Bu durum karşısında Dairemizce de ilk derece mahkemesinin, davalı … … …. Şti. vekilinin istinaf talebinin süre yönünden reddine dair 06.04.2023 tarihli ek kararında bir isabetsizlik görülmemiştir.
Yukarıda açıklanan nedenlerle ve dosya kapsamı, mevcut delil durumu ve ileri sürülen istinaf sebepleri dikkate alındığında mahkemenin vakıa ve hukuki değerlendirmesinde usul ve esas yönünden yasaya aykırılık bulunmadığı anlaşılmakla, davalı …Şirketi vekilinin, ilk derece mahkemesinin istinaf başvurusunun süre yönünden reddine ilişkin 06.04.2023 tarihli ek kararına yönelik istinaf itirazlarının reddine dair hüküm kurmak gerekmiştir.

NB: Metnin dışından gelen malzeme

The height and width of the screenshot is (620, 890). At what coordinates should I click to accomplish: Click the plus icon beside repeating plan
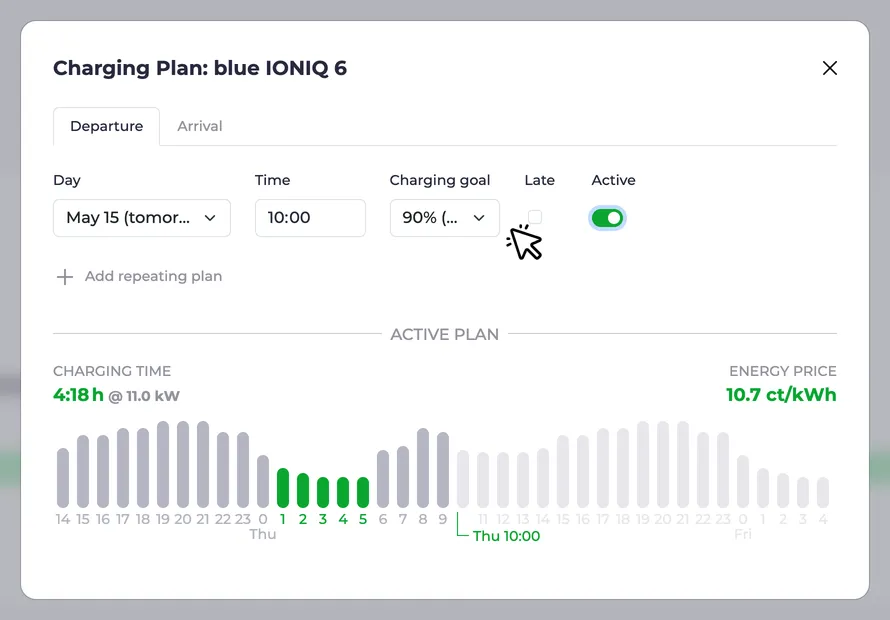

HÜKÜM : Gerekçesi yukarıda belirtildiği üzere;

1-Davalı …Şirketi vekilinin, ilk derece mahkemesinin istinaf başvurusunun süre yönünden reddine ilişkin 06.04.2023 tarihli ek kararına yönelik istinaf başvurusunun HMK’nın 353/1-b.1 maddesi gereğince ESASTAN REDDİNE,

2-Harçlar Kanunu uyarınca alınması gereken 179,90-TL maktu istinaf karar ve ilam harcı, davalı …Şirketi tarafından istinaf başvurusunda peşin olarak yatırıldığından yeniden harç alınmasına yer olmadığına,

3-İstinaf aşamasında davalı …Şirketi tarafından yapılan yargılama giderlerinin anılan tarafın uhdesinde bırakılmasına,

4-İstinaf aşamasında duruşma açılmadığından taraflar lehine vekalet ücreti takdirine yer olmadığına,

Dair, dosya üzerinde yapılan inceleme sonucunda oybirliği ile 18/05/2023 tarihinde HMK 361. maddesi uyarınca kararın tebliğinden itibaren iki hafta içerisinde TEMYİZ yolu açık olmak üzere karar verildi.

GEREKÇELİ KARARIN YAZILDIĞI TARİH : 18/05/2023

Başkan

Üye

Üye

Katip

Bu belge 5070 sayılı Yasa hükümlerine göre elektronik olarak imzalanmıştır.